You always work out from the innermost thing. So if the operation R1+R2, is 'float', then the division will use float etc..

Now casting R2 where you show, may work, but the problem is that if the compiler elects to use int8 arithmetic for R1+R2, this value will overflow. It would in the real chip.
If you find the very innermost operation, and promote this to the higher type, and then everything else will use this higher type. Smile

As a comment, 255, is not right.....
The PIC's ADC, though it returns an 8/10/12bit value (so apparently 255 'fence panels' for 8bits, versus 256 'fence posts'), is scaled internally so it reaches the full value a bit _below_ the full voltage, so the correct divisor is 256 (this was an idea first developed by Texas some years ago, to simplify the calculation). have a look at the published application notes about the transfer function.

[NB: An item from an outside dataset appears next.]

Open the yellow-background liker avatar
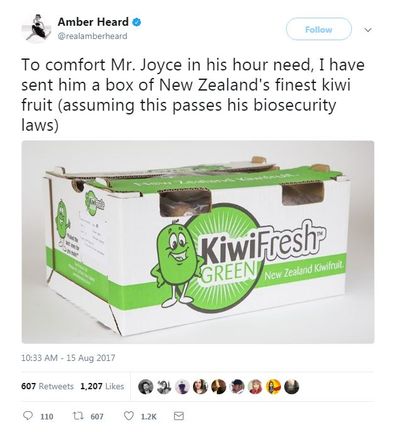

There are some very early PIC's where this is not true, but the current ones are all scaled this way.

On the real chip, if you were wanting to save processing as much as possible, you'd actually do what Alan said. Perform the multiplications first, using integer maths, and only perform one division at the end. So:

Code:

#define VTB(x) (int8)((x*ADCMaxVal*(int32)R2)/((R1+(int16)R2)*ADCVref))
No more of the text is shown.